America has regressed. The fight for freedom and equality has taken a few rounds off. Monday, January 16, 2017, was a day off for schools, banks and a few more random observers. The rest of America conducted business as usual; the very thing Dr. King warned us against in his famous speech.
The NBA played a full slate of games. Cavs vs. Warriors was the marquee matchup. Draymond Green continued his almost nonstop antics with a flagrant foul on LeBron James. Sports networks were abuzz with commentary about Steelers coach Mike Tomlin and his “salty” language about the New England Patriots.
There were marches, celebrations and other gatherings in honor of Dr. King, but they were in the usual places and conducted by the usual people. Our vigilance has given way to complacency.
I took my family to see the movie Hidden Figures during the holiday weekend. In part, it tells the story of Katherine Johnson, the brilliant NASA mathematician and physicist, who helped calculate John Glenn’s historic space flight aboard the Friendship 7 in 1962.
John Glenn was in my science books, history books and part of the political sphere when he became a United States Senator. Katherine Johnson, the black woman who made sure he didn’t wind up space brisket, wasn’t even a footnote.
Freedom is a constant struggle that requires daily effort. Indifference is the breeding ground for injustice. Simply put, when you don’t care, you don’t care.
MLK Day is not a holiday just for black people and social justice warriors. It is a day for all Americans to observe and appreciate the very high cost of freedom. Lives have been lost in the name of freedom in foreign wars and on our own soil.

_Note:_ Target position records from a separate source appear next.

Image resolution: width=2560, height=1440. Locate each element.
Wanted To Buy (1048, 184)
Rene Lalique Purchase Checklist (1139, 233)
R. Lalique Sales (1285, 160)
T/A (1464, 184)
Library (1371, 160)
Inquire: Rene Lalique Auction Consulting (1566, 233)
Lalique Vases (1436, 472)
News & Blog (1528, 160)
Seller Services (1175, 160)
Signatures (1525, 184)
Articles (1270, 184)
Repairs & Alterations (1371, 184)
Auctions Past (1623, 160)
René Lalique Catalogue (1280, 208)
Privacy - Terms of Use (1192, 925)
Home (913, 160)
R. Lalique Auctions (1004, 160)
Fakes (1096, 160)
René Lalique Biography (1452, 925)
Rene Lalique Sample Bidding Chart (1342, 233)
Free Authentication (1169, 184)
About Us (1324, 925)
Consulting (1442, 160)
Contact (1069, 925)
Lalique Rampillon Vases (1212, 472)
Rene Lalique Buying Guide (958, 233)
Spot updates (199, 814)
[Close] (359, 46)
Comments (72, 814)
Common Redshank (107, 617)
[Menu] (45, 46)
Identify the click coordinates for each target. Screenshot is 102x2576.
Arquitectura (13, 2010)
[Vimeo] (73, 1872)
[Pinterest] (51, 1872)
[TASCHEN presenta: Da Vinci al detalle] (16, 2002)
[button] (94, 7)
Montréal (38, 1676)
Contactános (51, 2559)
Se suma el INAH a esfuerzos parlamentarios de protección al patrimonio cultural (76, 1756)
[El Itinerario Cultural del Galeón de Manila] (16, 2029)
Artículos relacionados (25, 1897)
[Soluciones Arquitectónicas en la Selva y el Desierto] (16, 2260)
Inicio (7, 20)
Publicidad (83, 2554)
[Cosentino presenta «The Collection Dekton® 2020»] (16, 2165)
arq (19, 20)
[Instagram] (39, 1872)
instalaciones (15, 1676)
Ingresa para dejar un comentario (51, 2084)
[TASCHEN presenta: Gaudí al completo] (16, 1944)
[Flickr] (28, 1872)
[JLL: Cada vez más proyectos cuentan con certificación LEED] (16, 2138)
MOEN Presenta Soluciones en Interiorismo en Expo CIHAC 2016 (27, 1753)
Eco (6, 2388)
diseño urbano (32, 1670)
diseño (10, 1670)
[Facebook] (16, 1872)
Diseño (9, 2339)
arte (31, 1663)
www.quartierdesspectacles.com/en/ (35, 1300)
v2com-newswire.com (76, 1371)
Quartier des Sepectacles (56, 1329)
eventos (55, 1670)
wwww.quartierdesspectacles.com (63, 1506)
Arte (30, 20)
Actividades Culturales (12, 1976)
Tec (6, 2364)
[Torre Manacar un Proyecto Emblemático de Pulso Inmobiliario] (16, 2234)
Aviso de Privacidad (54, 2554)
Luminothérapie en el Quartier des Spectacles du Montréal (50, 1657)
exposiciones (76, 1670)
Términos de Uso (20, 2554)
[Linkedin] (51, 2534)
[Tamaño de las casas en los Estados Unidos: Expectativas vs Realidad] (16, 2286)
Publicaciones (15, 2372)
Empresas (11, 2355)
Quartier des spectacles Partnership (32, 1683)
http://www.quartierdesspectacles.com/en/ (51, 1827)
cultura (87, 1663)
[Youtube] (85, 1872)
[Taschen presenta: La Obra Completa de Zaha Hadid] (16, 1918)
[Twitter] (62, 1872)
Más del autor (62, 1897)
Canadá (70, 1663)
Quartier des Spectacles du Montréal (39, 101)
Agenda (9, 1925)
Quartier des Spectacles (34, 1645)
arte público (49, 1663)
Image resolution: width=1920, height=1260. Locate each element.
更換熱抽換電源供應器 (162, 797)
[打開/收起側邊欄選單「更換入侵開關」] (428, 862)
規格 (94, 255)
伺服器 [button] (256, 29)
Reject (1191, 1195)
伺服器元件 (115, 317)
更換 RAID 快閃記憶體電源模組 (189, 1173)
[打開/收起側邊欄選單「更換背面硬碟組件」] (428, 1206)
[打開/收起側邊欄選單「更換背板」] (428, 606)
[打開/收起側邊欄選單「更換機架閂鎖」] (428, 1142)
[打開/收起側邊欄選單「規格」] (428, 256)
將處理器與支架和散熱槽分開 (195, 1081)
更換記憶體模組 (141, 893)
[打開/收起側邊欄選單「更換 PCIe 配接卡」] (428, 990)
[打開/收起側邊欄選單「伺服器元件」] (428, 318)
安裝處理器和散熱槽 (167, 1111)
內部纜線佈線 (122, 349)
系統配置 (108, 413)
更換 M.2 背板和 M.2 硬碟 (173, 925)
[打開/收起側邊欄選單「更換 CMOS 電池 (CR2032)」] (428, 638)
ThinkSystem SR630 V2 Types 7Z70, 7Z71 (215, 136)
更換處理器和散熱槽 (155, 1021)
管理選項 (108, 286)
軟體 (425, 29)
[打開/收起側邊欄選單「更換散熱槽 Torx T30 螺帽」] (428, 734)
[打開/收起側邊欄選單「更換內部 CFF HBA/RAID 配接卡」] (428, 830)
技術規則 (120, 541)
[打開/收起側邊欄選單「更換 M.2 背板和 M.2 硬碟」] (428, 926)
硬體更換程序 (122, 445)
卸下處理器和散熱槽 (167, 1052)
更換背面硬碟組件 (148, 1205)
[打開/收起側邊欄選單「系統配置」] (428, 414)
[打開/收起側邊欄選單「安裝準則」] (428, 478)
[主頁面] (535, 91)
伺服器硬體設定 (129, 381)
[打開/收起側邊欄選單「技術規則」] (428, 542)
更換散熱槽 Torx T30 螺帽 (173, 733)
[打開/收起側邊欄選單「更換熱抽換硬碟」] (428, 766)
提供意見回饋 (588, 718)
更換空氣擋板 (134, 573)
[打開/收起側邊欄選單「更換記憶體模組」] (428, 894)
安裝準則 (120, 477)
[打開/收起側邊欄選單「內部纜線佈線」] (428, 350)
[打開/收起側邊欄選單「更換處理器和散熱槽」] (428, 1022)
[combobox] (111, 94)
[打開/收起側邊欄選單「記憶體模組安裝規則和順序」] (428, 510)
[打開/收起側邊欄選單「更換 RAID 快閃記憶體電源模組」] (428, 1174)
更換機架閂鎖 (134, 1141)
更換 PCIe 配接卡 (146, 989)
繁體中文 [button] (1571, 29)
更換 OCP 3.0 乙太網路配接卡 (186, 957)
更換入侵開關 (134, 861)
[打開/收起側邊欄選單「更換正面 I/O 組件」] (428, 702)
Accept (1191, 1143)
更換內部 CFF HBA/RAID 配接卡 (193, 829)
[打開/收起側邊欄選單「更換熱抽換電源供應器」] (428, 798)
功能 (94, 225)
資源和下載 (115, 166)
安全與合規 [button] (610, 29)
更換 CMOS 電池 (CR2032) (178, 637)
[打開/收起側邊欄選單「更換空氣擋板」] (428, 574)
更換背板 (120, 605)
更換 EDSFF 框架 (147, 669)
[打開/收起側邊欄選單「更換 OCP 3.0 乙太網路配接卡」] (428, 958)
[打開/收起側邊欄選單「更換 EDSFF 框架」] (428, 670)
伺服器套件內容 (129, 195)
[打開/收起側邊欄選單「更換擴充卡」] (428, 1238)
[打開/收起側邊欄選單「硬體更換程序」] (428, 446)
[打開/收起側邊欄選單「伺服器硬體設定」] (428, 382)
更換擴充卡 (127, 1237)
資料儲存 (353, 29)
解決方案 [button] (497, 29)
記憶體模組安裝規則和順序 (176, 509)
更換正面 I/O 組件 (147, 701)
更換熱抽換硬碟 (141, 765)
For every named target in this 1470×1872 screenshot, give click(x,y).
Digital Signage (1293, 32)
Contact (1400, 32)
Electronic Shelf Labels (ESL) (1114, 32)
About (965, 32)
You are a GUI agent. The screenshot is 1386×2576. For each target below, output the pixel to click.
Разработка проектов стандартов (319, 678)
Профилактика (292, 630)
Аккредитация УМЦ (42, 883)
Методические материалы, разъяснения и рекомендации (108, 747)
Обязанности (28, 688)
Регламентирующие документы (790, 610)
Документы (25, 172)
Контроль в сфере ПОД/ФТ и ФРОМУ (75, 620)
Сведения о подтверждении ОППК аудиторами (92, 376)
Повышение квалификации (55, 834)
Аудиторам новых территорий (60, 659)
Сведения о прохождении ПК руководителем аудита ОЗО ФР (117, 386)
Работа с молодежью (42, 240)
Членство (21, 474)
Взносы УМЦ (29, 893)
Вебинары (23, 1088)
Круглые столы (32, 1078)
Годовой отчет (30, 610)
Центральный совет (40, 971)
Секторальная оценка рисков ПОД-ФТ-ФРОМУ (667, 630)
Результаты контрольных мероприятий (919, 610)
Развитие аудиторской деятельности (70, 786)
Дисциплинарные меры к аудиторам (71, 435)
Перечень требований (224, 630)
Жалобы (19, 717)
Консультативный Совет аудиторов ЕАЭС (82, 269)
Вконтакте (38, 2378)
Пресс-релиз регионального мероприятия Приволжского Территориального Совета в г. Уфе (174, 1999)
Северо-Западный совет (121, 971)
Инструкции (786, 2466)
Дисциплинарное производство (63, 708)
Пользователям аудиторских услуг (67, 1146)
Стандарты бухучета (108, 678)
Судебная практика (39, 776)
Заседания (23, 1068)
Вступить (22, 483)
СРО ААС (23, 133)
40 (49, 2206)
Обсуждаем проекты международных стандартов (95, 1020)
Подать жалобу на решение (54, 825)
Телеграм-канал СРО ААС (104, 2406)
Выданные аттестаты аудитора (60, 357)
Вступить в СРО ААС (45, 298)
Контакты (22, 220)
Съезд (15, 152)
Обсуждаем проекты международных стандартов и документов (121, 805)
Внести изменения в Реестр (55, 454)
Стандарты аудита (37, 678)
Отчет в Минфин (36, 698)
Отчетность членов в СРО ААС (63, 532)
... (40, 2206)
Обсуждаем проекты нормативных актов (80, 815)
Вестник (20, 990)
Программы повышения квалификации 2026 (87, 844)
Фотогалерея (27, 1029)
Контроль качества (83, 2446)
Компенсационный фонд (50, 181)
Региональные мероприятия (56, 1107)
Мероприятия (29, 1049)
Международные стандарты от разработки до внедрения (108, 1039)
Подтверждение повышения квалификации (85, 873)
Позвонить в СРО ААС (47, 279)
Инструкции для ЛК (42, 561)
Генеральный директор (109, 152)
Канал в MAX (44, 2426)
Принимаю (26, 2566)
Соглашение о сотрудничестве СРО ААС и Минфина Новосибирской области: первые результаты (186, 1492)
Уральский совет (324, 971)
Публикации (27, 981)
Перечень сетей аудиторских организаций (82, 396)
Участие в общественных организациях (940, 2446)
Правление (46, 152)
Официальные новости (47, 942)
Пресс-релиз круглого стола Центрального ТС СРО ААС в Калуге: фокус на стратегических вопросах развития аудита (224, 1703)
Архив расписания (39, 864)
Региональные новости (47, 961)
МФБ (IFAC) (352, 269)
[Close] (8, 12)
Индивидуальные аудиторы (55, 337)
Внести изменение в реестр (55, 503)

Don’t let Dr. King’s legacy be lost to “back in the day.” Some millionaire athletes, a good movie and even an African-American President of the United States mean nothing if the children on Mehl Avenue in north St. Louis County and the children on Mehl Avenue in south St. Louis County never meet and never play together.
Yesterday was a sad day in our country. Please don’t let it happen again.